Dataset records
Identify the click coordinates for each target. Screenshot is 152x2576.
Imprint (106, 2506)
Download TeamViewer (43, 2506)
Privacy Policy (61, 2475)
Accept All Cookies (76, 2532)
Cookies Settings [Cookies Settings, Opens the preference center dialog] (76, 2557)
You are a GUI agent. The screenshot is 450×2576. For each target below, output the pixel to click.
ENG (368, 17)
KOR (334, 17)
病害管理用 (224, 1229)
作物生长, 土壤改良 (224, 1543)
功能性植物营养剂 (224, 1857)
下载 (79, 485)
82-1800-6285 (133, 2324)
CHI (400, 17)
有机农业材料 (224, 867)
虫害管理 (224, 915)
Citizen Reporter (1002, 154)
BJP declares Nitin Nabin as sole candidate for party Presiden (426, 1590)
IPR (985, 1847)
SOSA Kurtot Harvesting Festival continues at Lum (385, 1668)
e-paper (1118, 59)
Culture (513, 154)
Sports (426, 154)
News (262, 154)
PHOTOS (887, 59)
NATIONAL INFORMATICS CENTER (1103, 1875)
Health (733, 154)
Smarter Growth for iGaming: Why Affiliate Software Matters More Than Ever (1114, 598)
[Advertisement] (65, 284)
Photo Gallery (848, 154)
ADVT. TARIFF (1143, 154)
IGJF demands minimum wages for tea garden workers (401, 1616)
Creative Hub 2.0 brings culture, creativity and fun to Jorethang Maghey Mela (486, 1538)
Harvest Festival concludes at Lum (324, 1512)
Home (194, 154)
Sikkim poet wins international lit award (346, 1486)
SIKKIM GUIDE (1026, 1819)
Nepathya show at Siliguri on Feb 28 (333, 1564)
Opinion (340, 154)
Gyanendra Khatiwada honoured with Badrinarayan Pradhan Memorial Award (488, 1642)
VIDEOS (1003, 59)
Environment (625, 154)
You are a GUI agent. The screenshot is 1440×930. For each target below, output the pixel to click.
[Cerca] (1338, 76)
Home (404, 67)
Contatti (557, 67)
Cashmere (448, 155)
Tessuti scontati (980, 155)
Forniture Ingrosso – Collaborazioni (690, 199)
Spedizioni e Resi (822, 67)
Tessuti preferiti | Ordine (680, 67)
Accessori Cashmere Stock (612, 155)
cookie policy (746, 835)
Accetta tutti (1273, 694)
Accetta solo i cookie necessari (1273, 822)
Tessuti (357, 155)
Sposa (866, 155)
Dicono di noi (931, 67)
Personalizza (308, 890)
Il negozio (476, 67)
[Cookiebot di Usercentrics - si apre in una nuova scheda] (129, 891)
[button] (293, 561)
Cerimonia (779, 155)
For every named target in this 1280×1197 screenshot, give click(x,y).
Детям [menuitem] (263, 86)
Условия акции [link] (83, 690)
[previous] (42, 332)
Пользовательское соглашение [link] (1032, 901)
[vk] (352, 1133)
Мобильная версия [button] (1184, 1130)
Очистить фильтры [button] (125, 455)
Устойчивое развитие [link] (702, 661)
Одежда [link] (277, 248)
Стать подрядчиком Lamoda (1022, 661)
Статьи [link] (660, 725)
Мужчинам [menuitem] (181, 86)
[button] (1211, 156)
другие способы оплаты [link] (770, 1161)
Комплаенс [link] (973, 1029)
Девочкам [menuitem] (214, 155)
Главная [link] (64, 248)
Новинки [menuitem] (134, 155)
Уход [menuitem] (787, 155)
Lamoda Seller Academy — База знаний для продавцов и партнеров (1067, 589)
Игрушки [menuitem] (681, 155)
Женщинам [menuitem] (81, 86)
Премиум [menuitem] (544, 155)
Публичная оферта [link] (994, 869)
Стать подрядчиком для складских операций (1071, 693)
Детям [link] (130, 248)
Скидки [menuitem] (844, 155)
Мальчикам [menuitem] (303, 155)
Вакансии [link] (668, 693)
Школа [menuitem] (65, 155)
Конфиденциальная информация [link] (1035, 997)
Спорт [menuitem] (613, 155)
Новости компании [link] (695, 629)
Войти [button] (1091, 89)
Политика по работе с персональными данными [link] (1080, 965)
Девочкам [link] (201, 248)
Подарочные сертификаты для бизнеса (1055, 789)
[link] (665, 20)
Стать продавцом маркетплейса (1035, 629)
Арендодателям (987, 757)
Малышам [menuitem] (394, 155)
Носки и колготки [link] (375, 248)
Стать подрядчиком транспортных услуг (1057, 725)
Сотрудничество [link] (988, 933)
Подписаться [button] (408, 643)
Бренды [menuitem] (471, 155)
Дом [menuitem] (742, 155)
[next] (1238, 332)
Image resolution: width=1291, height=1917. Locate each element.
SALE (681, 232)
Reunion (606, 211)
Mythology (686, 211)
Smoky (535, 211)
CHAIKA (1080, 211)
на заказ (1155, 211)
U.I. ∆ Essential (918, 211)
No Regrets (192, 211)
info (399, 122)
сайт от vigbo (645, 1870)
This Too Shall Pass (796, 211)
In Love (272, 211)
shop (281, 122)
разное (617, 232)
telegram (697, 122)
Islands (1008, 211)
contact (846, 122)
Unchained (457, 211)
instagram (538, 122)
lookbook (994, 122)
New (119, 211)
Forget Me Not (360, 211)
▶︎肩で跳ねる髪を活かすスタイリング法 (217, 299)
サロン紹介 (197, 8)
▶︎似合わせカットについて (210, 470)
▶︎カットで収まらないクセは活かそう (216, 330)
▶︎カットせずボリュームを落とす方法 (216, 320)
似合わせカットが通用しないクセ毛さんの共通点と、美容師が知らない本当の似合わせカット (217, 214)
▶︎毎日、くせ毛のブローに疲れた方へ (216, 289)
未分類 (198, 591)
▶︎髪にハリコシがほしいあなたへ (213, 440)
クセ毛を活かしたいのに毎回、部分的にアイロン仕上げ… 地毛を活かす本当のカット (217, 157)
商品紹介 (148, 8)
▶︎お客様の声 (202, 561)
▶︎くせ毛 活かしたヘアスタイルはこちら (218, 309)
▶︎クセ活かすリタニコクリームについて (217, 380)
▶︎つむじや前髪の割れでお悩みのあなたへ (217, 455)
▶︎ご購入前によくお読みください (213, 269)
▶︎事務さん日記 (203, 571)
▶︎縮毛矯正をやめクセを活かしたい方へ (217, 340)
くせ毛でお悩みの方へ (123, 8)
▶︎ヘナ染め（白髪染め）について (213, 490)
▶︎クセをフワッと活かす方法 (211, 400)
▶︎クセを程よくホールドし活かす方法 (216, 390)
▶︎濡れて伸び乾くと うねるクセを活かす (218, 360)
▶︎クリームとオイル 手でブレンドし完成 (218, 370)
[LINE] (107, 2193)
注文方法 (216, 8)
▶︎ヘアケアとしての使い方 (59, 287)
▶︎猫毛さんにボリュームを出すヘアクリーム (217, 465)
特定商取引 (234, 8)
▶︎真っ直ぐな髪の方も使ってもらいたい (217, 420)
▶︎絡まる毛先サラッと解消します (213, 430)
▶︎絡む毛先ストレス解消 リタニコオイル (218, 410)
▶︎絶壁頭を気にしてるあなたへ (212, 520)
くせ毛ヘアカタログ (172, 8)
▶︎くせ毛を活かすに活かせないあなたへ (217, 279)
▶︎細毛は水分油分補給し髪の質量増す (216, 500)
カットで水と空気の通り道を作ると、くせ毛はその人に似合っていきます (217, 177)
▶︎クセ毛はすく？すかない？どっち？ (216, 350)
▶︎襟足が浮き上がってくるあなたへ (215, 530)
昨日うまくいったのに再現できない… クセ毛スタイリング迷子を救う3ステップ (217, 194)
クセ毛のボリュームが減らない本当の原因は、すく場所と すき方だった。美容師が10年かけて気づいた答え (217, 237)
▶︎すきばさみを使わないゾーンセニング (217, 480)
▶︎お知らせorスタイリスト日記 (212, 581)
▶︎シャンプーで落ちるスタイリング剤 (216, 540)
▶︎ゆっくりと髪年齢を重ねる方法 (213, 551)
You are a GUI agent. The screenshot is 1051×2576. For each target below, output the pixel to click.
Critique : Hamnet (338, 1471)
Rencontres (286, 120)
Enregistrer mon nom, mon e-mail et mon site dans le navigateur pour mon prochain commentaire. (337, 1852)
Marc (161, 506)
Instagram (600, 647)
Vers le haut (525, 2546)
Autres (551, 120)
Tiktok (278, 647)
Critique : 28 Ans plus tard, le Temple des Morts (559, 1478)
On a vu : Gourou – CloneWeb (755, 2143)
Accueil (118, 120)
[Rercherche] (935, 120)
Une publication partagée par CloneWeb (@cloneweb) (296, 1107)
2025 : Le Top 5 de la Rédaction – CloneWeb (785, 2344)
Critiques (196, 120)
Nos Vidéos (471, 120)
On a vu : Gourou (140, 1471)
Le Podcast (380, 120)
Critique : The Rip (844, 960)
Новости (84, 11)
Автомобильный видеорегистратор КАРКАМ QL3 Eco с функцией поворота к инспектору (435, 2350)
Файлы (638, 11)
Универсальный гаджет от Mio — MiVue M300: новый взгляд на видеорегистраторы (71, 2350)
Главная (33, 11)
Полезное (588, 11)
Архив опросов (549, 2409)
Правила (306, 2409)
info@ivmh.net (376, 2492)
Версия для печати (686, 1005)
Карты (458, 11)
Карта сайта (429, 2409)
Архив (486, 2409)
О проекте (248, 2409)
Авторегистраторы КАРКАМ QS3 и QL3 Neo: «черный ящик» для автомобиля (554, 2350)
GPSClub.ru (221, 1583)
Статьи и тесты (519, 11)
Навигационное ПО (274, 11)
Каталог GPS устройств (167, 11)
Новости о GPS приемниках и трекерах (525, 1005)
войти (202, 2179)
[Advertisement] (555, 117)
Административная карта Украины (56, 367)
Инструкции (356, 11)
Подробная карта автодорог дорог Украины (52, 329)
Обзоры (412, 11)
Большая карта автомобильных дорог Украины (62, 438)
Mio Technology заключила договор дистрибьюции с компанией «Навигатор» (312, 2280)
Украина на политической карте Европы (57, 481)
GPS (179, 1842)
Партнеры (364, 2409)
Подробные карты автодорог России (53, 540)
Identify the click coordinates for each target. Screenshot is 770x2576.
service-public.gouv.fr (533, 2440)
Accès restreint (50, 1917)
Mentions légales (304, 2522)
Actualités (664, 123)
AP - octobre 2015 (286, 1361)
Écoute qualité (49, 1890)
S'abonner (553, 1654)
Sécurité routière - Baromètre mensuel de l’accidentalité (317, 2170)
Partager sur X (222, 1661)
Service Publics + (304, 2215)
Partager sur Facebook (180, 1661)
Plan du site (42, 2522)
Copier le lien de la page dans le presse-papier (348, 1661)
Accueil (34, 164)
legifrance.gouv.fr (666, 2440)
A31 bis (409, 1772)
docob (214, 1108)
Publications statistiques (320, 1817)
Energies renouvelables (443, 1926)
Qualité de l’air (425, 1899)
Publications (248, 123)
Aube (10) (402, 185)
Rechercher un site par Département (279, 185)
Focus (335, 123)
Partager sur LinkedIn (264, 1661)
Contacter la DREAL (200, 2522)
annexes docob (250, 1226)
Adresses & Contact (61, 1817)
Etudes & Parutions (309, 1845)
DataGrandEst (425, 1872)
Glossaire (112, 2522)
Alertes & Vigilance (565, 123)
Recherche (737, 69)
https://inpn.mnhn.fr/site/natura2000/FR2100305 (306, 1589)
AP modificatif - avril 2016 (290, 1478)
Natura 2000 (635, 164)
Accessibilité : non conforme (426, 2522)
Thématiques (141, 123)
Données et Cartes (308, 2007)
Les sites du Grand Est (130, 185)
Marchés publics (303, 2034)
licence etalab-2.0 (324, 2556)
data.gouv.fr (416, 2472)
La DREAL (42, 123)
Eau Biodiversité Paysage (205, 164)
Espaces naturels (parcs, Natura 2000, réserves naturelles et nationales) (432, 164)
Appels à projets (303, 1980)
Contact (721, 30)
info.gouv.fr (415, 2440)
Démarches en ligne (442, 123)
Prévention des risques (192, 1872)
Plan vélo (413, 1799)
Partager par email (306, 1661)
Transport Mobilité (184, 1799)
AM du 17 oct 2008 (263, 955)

▸ Exercise description:
Copy out the material verbatim, from its first line through the line containing "Health (733, 154)", with both of those lines included.

▸ The result:
Identify the click coordinates for each target. Screenshot is 152x2576.
Imprint (106, 2506)
Download TeamViewer (43, 2506)
Privacy Policy (61, 2475)
Accept All Cookies (76, 2532)
Cookies Settings [Cookies Settings, Opens the preference center dialog] (76, 2557)
You are a GUI agent. The screenshot is 450×2576. For each target below, output the pixel to click.
ENG (368, 17)
KOR (334, 17)
病害管理用 (224, 1229)
作物生长, 土壤改良 (224, 1543)
功能性植物营养剂 (224, 1857)
下载 (79, 485)
82-1800-6285 (133, 2324)
CHI (400, 17)
有机农业材料 (224, 867)
虫害管理 (224, 915)
Citizen Reporter (1002, 154)
BJP declares Nitin Nabin as sole candidate for party Presiden (426, 1590)
IPR (985, 1847)
SOSA Kurtot Harvesting Festival continues at Lum (385, 1668)
e-paper (1118, 59)
Culture (513, 154)
Sports (426, 154)
News (262, 154)
PHOTOS (887, 59)
NATIONAL INFORMATICS CENTER (1103, 1875)
Health (733, 154)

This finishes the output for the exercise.